1. The Vatican Virgil, an example of the ________ manuscript style, includes Virgil's Aeneid and the Georgics.

2. The typestyle that conveys a bold, machine-like feeling through sellback rectangular serifs, an even weight throughout the letters, and short ascenders and descenders is called____.

3. Keys to the success of moveable type included money for research and development, the invention of the type mold, and all but one of the following. Which does NOT belong?

4. Celtic design, as seen in the Book of Kells, is best described by all but one of the following terms. Which does NOT belong?

5. A member of the Flemish Group of Twenty, Henri van de Velde had enormous influence on design and architecture. His only poster design was for ________.

6. Production of illuminated manuscripts in the monasteries included the work of the________ , who were well-educated scholars functioning as editors and art directors with overall responsibility for manuscripts' design and production.

7. The _________ is a steel bar with a character engraved into the top. This is then pressed into a softer metal to make a negative impression of the character.

8. Around 1500 BCE, Semitic workers in the Sinai desert developed an acrophonic adaptation of Egyptian hieroglyphics. In an acrophonic text, pictographs are used to represent ________

9. Louis Dagurre's early daguerreotype print, 'Paris Boulevard,' shows an almost empty Paris street. The reason the street is empty is that Daguerre made the image _____.

10. An alphabet is a series of simple visual symbols that represent ______

11. Which term best describes the following movement? By innovating a new approach to visual composition, this movement changed the course of painting and graphic design. Its visual inventions became a catalyst for experiments that pushed art and design toward geometric abstraction and new approaches to pictorial space.

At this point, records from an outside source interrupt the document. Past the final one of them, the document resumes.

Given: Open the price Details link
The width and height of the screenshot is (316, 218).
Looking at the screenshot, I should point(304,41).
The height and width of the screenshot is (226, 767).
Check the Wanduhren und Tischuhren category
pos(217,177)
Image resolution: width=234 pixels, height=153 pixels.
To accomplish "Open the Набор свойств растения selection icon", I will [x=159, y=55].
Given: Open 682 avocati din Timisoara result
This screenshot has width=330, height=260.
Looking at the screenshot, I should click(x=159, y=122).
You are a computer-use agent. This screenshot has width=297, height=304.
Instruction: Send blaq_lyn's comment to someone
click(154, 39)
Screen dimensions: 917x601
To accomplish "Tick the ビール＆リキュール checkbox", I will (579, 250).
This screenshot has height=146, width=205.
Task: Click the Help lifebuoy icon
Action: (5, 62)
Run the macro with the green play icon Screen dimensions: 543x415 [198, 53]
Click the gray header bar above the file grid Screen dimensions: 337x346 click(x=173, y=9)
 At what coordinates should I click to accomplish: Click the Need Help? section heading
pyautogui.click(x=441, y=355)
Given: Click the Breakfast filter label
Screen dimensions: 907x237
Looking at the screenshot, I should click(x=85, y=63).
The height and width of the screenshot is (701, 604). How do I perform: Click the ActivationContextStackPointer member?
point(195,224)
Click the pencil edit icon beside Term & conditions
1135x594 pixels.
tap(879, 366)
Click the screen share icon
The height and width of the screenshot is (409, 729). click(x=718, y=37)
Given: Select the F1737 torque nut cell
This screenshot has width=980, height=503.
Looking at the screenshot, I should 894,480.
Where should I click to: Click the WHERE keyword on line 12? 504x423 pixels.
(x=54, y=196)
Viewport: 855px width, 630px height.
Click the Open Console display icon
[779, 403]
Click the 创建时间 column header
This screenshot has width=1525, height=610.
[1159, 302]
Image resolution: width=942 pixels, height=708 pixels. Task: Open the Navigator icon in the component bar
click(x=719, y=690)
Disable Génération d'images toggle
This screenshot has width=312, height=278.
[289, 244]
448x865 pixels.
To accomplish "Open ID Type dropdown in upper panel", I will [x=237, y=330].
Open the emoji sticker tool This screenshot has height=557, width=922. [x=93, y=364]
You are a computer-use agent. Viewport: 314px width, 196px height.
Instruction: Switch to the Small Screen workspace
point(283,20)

12. Which term best describes the following movement? Reacting against a world gone mad, the participants in this movement claimed to be anti-art and had a strong negative and destructive element. They bitterly rebelled against the horrors of the world war, the decadence of European society, the shallowness of blind faith in technological progress, and the inadequacy of religion and conventional moral codes. Through a synthesis of spontaneous chance actions with planned decisions, they further rid typographic design of its traditional precepts and continued the concept of letterforms as concrete visual shapes, not just phonetic symbols.

13. In the early scriptoriums, the ________ was responsible for the execution of ornament and image in visual support of the text.

14. In the early fifteenth century, the Limbourg brothers created their masterpiece, ____________ , which included an illustrated calendar depicting seasonal activities of each month crowned with graphic astronomical charts.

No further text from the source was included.